Atomic hydrogen adsorption and incipient hydrogenation of the Mg(0001) surface: A density-functional theory study

TL;DR

This study uses density-functional theory to analyze hydrogen adsorption on Mg(0001), revealing stable adsorption sites, energetics, and the formation of a hydrogenated MgH2-like structure, advancing understanding of magnesium surface hydrogenation.

Contribution

It provides a comprehensive first-principles analysis of hydrogen adsorption sites, energetics, and structural transformations on Mg(0001), including the formation of a MgH2-like phase during surface hydrogenation.

Findings

On-surface fcc site is most stable for hydrogen adsorption.

Hydrogen tends to form islands and clusters at higher coverage.

A stable H-Mg-H sandwich structure resembles MgH2 in electronic properties.

Abstract

We investigate the atomic hydrogen adsorption on Mg(0001) by using density-functional theory within the generalized gradient approximation and a supercell approach.
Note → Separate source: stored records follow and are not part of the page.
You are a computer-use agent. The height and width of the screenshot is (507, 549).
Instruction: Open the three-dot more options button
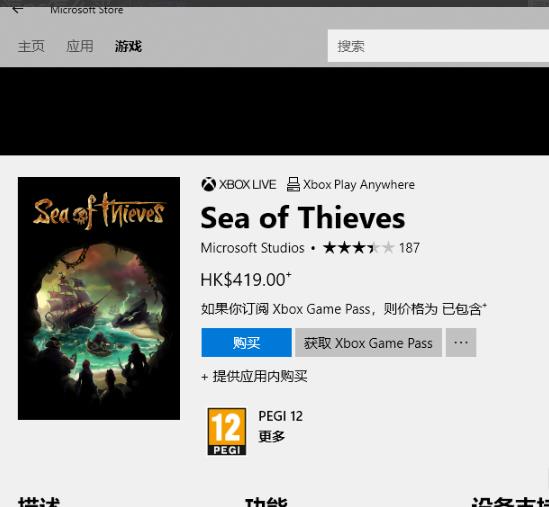[461, 342]
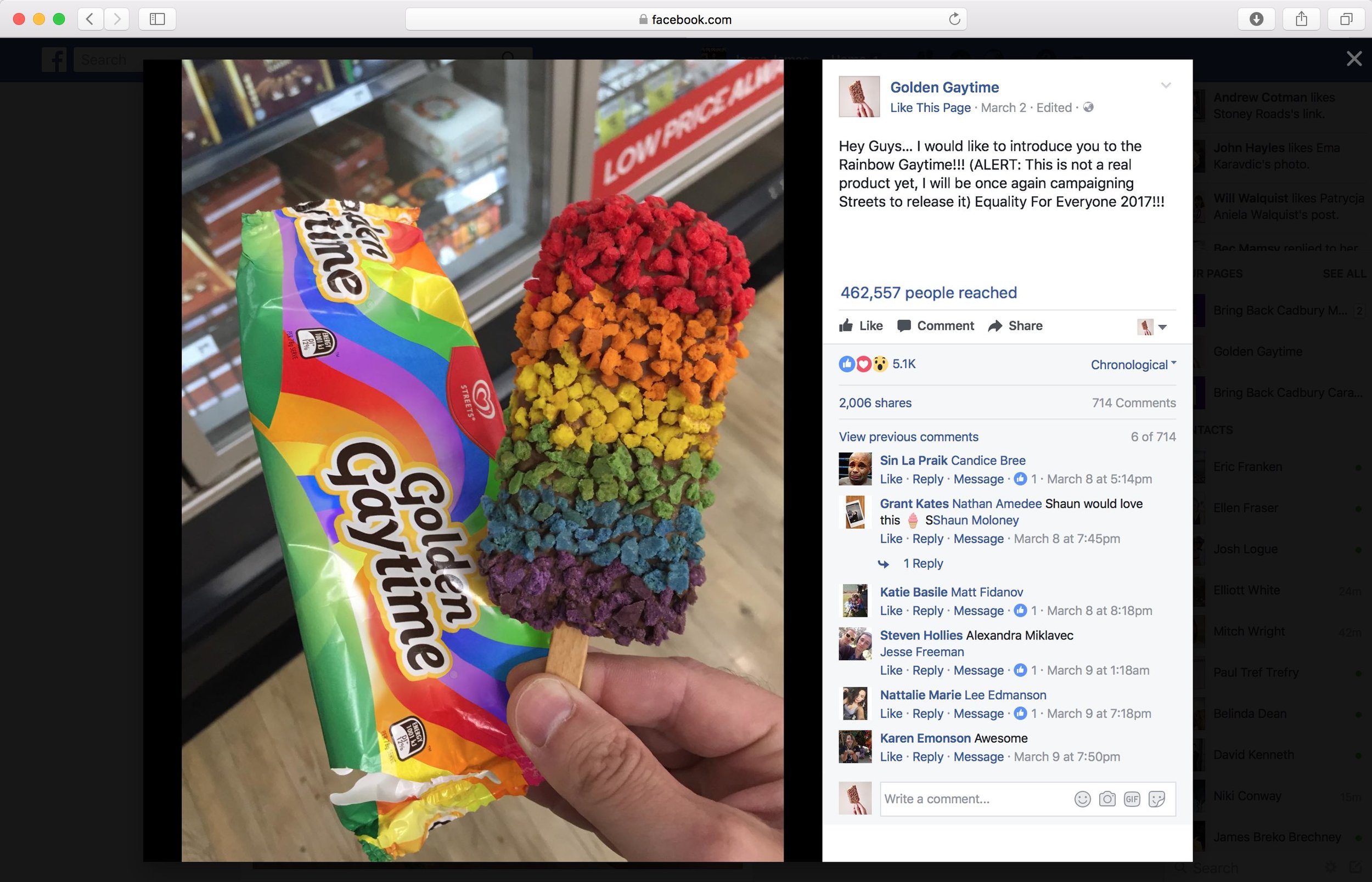Toggle the Safari sidebar button

click(157, 20)
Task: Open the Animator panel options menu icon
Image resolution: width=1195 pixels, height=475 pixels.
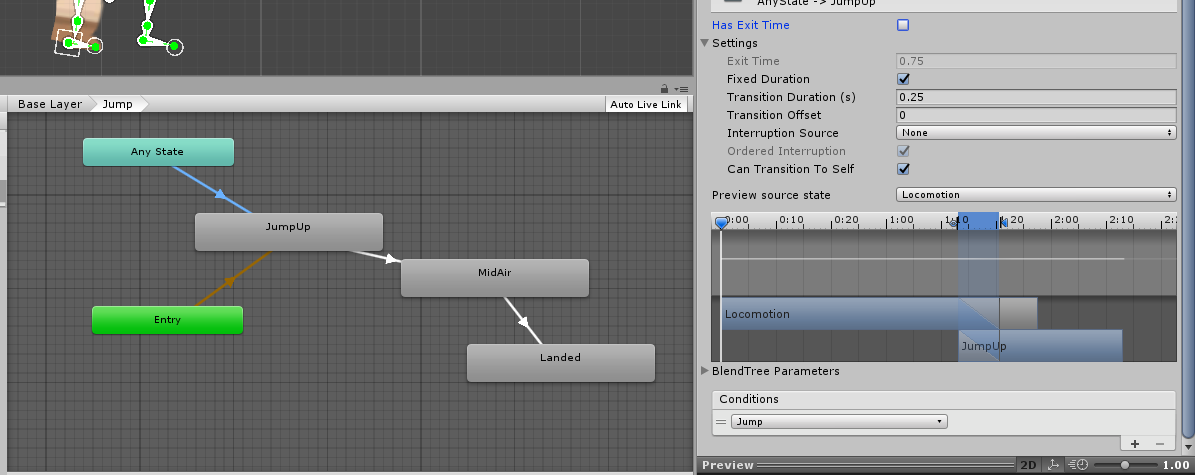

The coverage dependence of the adsorption structures and energetics is systematically studied for a wide range of coverage and adsorption sites. In the coverage range $0<\Theta<1.0, the most stable among all possible adsorption sites is the on-surface fcc site followed by the hcp site, and the binding energy increases with the coverage, thus indicating the higher stability of on-surface adsorption and a tendecy to the formation of H islands (clusters) when increasing the coverage within the region $0<\Theta<1.0. The on-surface diffusion path energetics of atomic hydrogen, as well as the activation barriers for hydrogen penetration from the on-surface to the subsurface sites, are also presented at low coverage. At high coverage of $1.00<\Theta<2.0, it is found that the coadsorption configuration with 1.0 monolayer of H's residing on the surface fcc sites and the remaining monolayer of H's occupying the subsurface tetra-I sites is most energetically favourable. The resultant H-Mg-H sandwich structure for this most stable coadsorption configuration displays similar spectral features to the bulk hydride MgH$_{2}$ in the density of states. The other properties of the H/Mg(0001) system, including the charge distribution, the lattice relaxation, the work function, and the electronic density of states, are also studied and discussed in detail. It is pointed out that the H-Mg chemical bonding during surface hydrogenation displays a mixed ionic/covalent character.